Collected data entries
----------------------------------------

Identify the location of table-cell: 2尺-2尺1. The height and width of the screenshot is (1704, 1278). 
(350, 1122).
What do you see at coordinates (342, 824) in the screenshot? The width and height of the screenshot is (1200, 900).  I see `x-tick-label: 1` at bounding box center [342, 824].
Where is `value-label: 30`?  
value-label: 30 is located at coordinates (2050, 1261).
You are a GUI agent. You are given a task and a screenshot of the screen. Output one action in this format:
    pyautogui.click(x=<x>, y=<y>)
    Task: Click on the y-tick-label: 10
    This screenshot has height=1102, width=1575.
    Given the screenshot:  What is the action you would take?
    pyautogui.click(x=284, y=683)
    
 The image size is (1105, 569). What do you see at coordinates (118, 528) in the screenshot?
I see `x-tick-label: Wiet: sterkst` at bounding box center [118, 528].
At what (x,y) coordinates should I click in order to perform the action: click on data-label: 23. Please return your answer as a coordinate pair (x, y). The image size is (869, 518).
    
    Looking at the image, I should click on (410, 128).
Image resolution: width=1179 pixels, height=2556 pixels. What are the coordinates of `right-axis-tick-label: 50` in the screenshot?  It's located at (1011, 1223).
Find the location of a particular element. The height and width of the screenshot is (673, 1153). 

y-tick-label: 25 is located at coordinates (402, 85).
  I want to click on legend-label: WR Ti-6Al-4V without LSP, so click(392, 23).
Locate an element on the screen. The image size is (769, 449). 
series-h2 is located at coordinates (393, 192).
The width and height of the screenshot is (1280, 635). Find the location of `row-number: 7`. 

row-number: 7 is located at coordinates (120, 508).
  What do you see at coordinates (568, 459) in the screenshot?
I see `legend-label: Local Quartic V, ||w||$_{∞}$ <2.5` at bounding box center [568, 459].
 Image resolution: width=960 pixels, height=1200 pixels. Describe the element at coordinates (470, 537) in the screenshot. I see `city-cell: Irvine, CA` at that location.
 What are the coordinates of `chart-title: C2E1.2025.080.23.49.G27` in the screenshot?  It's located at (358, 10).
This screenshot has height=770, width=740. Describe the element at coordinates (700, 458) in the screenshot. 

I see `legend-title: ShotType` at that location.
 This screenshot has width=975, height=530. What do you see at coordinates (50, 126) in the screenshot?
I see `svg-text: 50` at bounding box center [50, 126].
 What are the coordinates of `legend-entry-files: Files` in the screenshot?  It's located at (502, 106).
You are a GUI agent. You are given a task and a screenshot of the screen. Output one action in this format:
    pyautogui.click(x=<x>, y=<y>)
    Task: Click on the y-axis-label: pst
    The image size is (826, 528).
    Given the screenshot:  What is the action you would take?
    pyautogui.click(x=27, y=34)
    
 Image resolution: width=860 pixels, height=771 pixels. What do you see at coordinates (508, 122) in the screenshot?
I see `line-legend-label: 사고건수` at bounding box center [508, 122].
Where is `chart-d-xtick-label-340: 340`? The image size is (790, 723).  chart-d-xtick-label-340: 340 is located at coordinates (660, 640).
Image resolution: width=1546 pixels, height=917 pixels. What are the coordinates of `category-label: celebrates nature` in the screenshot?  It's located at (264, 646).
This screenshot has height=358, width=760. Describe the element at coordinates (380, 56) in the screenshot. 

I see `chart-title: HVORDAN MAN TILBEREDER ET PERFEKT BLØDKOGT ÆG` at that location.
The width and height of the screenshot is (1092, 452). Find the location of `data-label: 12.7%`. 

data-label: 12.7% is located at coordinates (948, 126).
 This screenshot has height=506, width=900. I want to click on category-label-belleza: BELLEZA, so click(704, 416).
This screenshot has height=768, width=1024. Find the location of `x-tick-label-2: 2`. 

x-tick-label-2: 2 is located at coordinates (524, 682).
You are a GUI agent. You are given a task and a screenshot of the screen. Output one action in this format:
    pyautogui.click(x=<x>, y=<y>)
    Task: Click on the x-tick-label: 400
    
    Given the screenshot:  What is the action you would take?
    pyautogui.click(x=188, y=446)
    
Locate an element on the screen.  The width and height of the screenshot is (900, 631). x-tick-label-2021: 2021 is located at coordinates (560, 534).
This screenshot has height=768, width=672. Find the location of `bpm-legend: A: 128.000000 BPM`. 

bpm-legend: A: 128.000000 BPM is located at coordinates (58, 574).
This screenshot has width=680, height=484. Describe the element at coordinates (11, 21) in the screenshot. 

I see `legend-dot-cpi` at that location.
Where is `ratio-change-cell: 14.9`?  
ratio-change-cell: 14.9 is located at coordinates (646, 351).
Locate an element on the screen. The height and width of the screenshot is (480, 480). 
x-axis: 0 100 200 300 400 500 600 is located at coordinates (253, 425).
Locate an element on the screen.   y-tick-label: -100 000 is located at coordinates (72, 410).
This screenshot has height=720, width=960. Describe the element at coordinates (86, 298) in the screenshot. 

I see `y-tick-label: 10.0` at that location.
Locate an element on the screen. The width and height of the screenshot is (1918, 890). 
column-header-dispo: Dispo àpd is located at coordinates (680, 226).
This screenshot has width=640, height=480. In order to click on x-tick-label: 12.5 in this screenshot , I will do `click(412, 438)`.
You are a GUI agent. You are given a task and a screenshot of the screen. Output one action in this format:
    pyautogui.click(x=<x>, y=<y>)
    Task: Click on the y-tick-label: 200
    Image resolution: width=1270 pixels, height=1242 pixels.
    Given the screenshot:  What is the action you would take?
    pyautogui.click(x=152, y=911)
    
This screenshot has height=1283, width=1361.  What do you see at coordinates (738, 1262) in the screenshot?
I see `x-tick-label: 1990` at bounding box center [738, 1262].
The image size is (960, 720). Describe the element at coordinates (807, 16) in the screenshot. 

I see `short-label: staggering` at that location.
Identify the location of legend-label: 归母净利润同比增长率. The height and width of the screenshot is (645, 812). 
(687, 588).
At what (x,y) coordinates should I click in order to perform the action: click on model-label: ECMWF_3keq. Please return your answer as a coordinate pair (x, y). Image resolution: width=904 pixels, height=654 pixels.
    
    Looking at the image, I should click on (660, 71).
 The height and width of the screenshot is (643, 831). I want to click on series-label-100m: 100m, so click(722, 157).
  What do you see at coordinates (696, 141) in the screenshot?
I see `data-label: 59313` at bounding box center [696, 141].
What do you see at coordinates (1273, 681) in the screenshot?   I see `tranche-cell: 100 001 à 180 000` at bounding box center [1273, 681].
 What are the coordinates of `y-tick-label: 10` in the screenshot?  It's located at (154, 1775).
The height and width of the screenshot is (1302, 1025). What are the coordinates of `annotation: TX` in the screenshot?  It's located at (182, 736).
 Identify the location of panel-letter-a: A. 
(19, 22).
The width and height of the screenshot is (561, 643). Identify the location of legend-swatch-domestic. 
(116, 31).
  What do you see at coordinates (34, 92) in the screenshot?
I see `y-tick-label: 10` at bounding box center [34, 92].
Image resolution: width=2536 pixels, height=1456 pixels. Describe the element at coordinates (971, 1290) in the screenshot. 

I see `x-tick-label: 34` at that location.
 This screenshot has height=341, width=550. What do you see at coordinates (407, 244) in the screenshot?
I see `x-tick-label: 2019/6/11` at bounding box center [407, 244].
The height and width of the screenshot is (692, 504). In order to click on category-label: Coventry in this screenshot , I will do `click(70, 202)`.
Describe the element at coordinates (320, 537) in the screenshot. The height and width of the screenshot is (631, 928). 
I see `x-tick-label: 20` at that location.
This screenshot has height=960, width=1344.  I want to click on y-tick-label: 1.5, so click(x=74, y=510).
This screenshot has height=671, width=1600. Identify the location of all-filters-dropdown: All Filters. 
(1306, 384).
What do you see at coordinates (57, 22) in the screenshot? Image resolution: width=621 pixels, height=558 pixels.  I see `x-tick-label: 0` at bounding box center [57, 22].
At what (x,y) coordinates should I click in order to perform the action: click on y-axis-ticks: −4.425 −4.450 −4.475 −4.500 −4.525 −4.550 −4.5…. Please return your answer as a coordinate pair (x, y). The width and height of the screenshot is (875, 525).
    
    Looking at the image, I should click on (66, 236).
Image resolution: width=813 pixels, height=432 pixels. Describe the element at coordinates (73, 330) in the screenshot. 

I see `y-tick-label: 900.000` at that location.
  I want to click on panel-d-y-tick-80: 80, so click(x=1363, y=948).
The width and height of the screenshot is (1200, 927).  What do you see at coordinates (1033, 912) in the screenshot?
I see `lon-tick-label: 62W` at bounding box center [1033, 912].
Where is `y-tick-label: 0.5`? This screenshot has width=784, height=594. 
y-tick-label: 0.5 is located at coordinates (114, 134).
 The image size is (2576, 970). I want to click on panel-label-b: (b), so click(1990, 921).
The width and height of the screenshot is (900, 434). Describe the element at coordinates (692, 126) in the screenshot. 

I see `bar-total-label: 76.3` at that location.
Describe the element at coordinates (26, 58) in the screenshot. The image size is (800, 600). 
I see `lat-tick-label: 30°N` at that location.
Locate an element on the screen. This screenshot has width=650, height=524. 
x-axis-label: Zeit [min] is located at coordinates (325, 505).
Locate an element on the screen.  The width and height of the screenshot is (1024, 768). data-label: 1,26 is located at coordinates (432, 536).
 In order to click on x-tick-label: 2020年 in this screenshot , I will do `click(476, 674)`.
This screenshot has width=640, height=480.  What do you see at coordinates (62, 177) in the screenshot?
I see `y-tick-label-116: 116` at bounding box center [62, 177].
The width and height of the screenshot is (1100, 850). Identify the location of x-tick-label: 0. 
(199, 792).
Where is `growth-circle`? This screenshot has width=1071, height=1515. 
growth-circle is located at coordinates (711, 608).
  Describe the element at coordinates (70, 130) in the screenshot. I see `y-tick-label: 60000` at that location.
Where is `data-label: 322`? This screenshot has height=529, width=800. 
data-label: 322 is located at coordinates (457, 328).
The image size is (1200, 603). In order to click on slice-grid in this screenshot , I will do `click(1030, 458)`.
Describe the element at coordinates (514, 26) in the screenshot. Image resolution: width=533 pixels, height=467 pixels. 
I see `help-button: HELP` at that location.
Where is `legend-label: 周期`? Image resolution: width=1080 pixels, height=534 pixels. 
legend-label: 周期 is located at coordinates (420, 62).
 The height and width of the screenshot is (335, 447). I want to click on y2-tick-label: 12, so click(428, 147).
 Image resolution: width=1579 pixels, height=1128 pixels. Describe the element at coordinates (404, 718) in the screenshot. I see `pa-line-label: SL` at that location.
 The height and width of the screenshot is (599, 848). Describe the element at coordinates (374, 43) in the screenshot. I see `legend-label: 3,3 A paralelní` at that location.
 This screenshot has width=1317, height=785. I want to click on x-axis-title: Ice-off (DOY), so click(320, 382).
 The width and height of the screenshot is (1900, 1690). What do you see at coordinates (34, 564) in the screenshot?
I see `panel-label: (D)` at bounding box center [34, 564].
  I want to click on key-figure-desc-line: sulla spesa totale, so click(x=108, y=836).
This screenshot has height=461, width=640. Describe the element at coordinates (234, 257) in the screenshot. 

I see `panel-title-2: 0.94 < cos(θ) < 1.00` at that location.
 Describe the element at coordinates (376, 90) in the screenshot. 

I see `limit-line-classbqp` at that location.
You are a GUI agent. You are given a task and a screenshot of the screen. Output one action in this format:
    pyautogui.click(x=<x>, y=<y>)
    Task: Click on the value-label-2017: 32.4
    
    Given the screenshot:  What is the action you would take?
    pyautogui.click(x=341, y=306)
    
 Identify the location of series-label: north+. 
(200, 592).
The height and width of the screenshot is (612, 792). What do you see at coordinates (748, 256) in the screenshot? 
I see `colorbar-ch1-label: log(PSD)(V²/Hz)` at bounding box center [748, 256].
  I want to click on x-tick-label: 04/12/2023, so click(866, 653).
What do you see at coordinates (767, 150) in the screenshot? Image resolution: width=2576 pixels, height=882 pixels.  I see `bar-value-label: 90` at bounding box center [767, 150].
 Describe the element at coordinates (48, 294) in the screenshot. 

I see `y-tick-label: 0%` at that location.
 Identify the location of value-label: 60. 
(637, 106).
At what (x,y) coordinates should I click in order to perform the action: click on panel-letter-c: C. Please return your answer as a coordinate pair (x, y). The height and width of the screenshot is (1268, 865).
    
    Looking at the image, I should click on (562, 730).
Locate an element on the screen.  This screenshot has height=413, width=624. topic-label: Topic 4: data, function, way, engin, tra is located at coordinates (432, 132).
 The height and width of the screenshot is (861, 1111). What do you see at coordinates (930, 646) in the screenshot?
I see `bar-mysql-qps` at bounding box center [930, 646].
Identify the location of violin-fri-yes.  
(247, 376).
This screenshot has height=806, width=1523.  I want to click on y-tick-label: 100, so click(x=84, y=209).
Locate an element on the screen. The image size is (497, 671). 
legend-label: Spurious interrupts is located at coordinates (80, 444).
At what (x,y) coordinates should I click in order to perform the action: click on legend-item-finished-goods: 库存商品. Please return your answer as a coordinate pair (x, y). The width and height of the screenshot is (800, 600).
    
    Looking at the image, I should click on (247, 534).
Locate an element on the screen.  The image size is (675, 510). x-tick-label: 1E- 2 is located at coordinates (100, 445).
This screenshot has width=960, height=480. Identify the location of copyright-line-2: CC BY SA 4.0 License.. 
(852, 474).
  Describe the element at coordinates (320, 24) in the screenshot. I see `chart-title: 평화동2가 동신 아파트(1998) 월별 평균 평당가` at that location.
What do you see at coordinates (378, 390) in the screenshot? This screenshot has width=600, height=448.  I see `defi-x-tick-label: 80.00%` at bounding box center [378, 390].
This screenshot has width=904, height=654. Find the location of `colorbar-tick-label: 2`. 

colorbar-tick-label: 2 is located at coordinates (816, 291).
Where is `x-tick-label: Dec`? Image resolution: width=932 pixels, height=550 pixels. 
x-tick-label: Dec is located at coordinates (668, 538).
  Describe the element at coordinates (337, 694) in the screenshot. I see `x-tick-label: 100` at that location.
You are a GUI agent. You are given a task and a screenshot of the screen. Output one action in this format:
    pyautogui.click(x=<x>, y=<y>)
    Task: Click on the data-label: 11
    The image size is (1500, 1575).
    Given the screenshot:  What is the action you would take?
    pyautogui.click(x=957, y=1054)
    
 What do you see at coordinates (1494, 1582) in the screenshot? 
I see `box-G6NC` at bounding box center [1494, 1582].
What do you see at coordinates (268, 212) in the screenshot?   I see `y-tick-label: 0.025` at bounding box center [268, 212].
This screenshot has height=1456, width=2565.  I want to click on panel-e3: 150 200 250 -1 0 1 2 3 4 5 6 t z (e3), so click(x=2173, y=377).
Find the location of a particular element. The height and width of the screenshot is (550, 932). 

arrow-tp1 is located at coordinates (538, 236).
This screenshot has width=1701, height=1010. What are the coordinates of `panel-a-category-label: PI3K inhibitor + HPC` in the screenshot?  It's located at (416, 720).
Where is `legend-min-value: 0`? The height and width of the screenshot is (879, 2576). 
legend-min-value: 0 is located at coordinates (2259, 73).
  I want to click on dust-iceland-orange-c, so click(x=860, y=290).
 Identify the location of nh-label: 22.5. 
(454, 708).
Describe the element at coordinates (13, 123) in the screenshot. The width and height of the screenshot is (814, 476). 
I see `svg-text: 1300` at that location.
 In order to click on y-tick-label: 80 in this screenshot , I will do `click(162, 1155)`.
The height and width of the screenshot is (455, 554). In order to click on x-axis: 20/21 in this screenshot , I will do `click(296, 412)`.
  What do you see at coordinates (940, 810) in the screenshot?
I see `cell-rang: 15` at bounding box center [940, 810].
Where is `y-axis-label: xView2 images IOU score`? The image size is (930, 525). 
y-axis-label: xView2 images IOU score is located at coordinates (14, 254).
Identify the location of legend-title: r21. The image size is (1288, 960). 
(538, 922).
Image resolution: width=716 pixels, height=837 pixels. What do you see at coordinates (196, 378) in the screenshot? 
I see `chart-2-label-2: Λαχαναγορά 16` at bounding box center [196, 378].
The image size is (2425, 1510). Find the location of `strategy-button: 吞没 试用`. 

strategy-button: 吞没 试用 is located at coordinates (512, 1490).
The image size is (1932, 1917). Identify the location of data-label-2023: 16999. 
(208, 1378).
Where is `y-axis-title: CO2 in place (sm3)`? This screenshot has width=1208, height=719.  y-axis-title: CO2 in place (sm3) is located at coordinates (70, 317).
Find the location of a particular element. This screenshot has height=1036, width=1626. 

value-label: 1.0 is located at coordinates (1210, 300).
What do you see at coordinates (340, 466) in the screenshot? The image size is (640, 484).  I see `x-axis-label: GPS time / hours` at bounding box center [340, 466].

----------------------------------------

▶ **What you are asked to do**: Reproduce verbatim the lines of the listing above, from the line containing "pixels, height=534 pixels." through the line containing "The height and width of the screenshot is (599, 848).", inclusive.

▶ **Written solution**:
Where is `legend-label: 周期`? Image resolution: width=1080 pixels, height=534 pixels. 
legend-label: 周期 is located at coordinates (420, 62).
 The height and width of the screenshot is (335, 447). I want to click on y2-tick-label: 12, so click(428, 147).
 Image resolution: width=1579 pixels, height=1128 pixels. Describe the element at coordinates (404, 718) in the screenshot. I see `pa-line-label: SL` at that location.
 The height and width of the screenshot is (599, 848). Describe the element at coordinates (374, 43) in the screenshot. I see `legend-label: 3,3 A paralelní` at that location.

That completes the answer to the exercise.